Генри появляется на причале через несколько минут после того, как два мотора «Ямаха» по двести лошадиных сил каждый, украшающие наш катер «Грейди Уайт» длиною в двадцать семь футов, наминают многообещающе кашлять. Почувствовав присутствие сына, я улыбаюсь. Где бы ни был Генри и чем бы ни занимался, услышав звук заводящегося мотора, он мгновенно оказывается рядом.
– Папа… – Он вопросительно смотрит на меня.
В ответ я чуть приподнимаю брови.
– Мы едем прямо сейчас? – взволнованно спрашивает мальчик.
– А ты хотел бы?
Генри кивает.
– Ты уверен, что сумеешь вести себя как полагается?
Мальчик хмурит брови, крепко сжимает губы, как будто готовится выполнить ответственное поручение. Я его понимаю. Ведь все, что ему известно о жизни на материке, он почерпнул из моих рассказов и телепередач. Единственное человеческое существо, которое он видел, кроме меня, – это Артуро Гомес, мой деловой партнер.
– О чем всегда надо помнить? – экзаменую я сына.
– Что люди на большой земле – не такие, как мы. Они не понимают язык мыслей, они не могут делать то, что можем мы, и поэтому они иногда пугаются нас и… могут попытаться причинить нам зло, поэтому на большой земле нам нельзя вести себя так, как мы привыкли дома…
– А именно?
– Нельзя менять обличье. – Он отрицательно мотает головой. – И есть никого нельзя.
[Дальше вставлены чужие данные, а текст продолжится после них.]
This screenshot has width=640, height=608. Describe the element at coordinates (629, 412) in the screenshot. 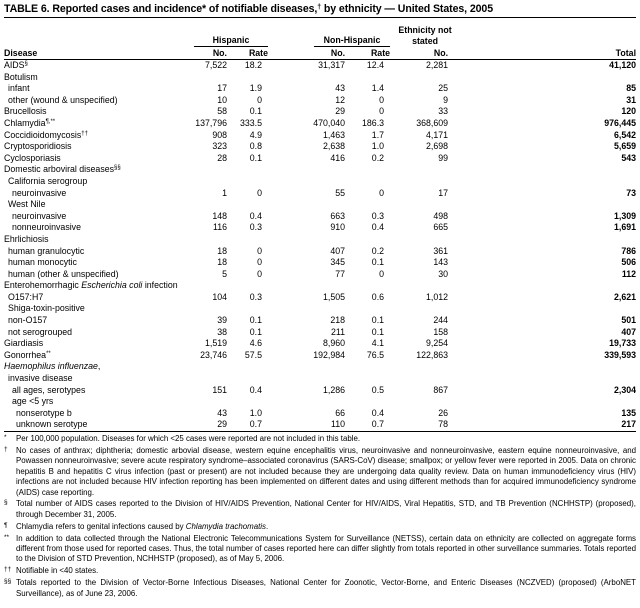

I see `total-cell: 135` at that location.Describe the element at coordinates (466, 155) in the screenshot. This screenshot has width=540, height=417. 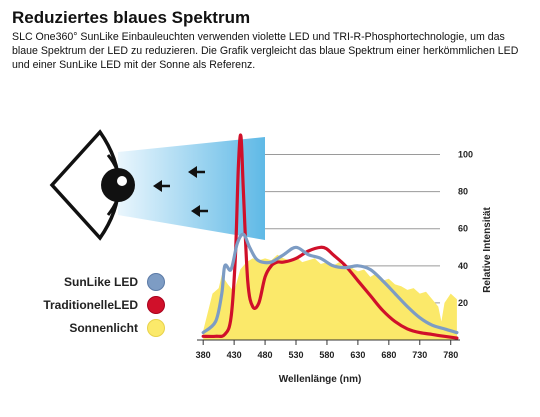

Я не могу удержаться от улыбки, отрываюсь от моторов и беру Генри на руки, прижав его к себе. Он пытается высвободиться из моих объятий:
– Значит, едем?
– Ведь сегодня день твоего рождения, правда?
Он радостно кивает.
– А сколько тебе исполнилось лет?
Генри со счастливой улыбкой показывает мне четыре пальца. Один из моторов сбивается с ритма, потом возвращается к своему обычному ровному гулу. Я поворачиваюсь к катеру. На секунду у меня возникает искушение заглушить моторы и еще раз проверить все системы. Но я знаю, что в этом нет необходимости. Это только задержит нас. Мальчик и так слишком долго ждал: мы завтракали, ходили на могилу Элизабет, а потом я переделал все дела но дому, а он убрал свою комнату.
Пока Генри был маленьким, я мог говорить себе, что привязан к острову из-за сына. Но теперь, когда мальчик подрос и ничто уже не мешает нам отправиться в путь, оказывается, что мне вовсе не хочется покидать свой остров и снова попасть в общество людей.
– Папа! – напоминает о себе Генри.
Я киваю сыну:
– Да-да, нам пора, но помни, Генри: ты должен быть очень осторожен!
– Я знаю, папа, – отвечает он. – Ты уже говорил.
Генри смеется и повизгивает всякий раз, как нас подбрасывает вверх очередная волна.
– Скорей, папа, скорей! – кричит он.
Я смеюсь вместе с ним, почувствовав наконец вкус к свободе. Следующая волна разбивается о нос лодки, обдав нас фонтанчиком соленой воды. Генри хохочет и кричит:
– Еще!
Я облизываю воду с губ, пробую ее на вкус и прибавляю ходу. «Грейди» бросается вперед, скачет с волны на волну, то взмывает вверх, то ныряет.
– Посмотри-ка назад, – предлагаю я Генри.
Мы оба оглядываемся и вместе любуемся белым пенным хвостом, который тянется за нашим катером, и маленьким, поросшим деревьями островом, оставшимся позади.
– Это наш дом, Генри, – говорю я.
– Отсюда он кажется таким маленьким!
Мальчик указывает на другие небольшие, покрытые зеленью островки. Своенравный риф, до которого от нас рукой подать, кажется частью Кровавого рифа. Солдатский риф – севернее Своенравного, а южнее – Лоскутный, Бока Чита и Песчаный.
– На тех островах живут такие же люди, как мы? – спрашивает мальчик.
– Нет. Мы – единственные из наших в округе.
Отвернувшись, я думаю о семье Элизабет.
– Но у тебя есть родственники. Они тоже живут на острове. Только на другом. Он гораздо больше, чем эти, и намного южнее.
Генри кивает. Он уже слышал от меня об этом. Я указываю вперед, на едва заметные пятнышки на горизонте, которые скоро вырастут в огромные башни жилых домов, офисов, отелей, которыми кишмя кишит Кокосовая роща.